Development and Validation of a Predictive Model for Herbaceous Plant Growth Based on Water-Sediment Stress
Zhen Liu, Yiwei Fu, Jiangsong Jiang, Ya Huang, Dong Li, Yikun Yue, Shaochun Yuan and Chengzhi Wang* Author for corresponding; e-mail address: wangcz@cqjtu.edu.cn
Volume: Vol.51 No.6 (November 2024)
Research Article
DOI: https://doi.org/10.12982/CMJS.2024.095
Received: 29 April 2024, Revised: 9 August 2024, Accepted: 7 October 2024, Published: 28 November 2024
Citation: Liu Z., Fu Y., Jiang J., Huang Y., Li D., Yue Y., et al., Development and validation of a predictive model for herbaceous plant growth based on water-sediment stress, Chiang Mai Journal of Science, 2024; 51(6): e2024095. DOI 10.12982/CMJS.2024.095.
Abstract
Sediment accumulation and alternately submerged caused by water conservancy engineering pose challenges to ecological restoration in riparian zones. In this study, a hybrid model coupling convolutional neural network (CNN), long short-term memory network (LSTM), and batch normalization (BN) techniques was employed to predict the concentrations of physiological indicators (soluble sugars (SS), soluble proteins (SP), malondialdehyde (MDA), and chlorophyll-a (Chla) content) in five herbaceous plants under varying water-sediment conditions. The findings indicated that the CNN-LSTM model outperformed the LSTM model in forecasting the overall trend and fluctuations of the data, particularly with reduced bias in predicting extreme values. Additionally, the CNN-LSTM-BN model improved predictive capabilities for the four physiological indicators. The mean absolute error (MAE) for the true and predicted values in the verification set were 0.040, 0.039, 0.017, and 0.020, respectively.

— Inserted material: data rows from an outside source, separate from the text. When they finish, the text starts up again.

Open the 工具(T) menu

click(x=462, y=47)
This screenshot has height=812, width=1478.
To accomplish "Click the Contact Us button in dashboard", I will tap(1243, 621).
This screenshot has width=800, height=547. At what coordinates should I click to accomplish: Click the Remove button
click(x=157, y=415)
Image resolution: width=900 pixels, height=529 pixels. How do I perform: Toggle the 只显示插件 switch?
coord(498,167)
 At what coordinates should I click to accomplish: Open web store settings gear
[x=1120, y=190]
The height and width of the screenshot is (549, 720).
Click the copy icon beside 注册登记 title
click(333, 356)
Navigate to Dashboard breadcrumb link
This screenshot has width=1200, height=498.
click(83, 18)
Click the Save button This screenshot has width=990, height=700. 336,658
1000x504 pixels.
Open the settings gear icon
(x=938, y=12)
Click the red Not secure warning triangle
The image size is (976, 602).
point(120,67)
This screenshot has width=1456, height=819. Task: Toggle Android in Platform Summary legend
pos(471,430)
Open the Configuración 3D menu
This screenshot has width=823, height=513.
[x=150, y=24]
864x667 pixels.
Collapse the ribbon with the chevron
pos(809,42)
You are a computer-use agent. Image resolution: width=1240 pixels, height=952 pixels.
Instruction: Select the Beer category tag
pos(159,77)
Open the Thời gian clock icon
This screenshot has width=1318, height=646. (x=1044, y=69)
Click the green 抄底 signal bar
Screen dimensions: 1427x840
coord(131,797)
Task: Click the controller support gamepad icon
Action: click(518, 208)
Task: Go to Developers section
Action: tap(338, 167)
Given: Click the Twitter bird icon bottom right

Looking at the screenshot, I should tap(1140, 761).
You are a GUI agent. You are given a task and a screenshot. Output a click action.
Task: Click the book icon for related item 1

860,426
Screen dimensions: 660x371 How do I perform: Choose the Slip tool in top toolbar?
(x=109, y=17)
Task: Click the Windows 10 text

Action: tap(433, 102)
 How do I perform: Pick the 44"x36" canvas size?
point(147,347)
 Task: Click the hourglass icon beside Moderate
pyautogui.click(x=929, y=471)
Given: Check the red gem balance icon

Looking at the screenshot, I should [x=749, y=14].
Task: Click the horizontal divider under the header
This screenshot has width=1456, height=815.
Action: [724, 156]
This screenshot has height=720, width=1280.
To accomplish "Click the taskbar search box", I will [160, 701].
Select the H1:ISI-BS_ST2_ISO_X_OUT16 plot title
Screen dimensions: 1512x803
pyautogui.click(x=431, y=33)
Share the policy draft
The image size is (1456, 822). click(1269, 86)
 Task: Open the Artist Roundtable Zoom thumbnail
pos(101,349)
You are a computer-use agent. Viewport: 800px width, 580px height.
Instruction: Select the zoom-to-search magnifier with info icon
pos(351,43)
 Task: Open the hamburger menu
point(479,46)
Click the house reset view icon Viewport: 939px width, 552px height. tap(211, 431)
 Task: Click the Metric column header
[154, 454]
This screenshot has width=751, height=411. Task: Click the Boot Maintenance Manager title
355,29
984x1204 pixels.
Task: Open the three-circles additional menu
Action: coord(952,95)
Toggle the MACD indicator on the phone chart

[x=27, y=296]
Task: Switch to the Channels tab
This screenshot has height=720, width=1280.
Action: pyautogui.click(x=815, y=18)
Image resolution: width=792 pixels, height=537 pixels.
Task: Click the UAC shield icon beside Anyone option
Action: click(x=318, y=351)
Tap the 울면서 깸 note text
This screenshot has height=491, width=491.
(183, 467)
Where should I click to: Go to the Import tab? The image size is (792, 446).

The integration of the BN layer facilitated gradient propagation of the loss function across each parameter of the model, thereby accelerating learning efficiency and enhancing training process stability. Furthermore, the CNN-LSTM-BN model successfully predicted the concentrations of SS, SP, MDA, and Chla in Paspalum wettsteinii under a 3 cm water-sediment condition, yielding MAE values of 0.308, 0.249, 0.365, and 0.169, respectively. These findings highlight the strong predictive capabilities of the CNN-LSTM-BN model. Overall, this study offers valuable insights for plant selection and maintenance strategies in riparian ecological restoration efforts within the context of water conservancy engineering.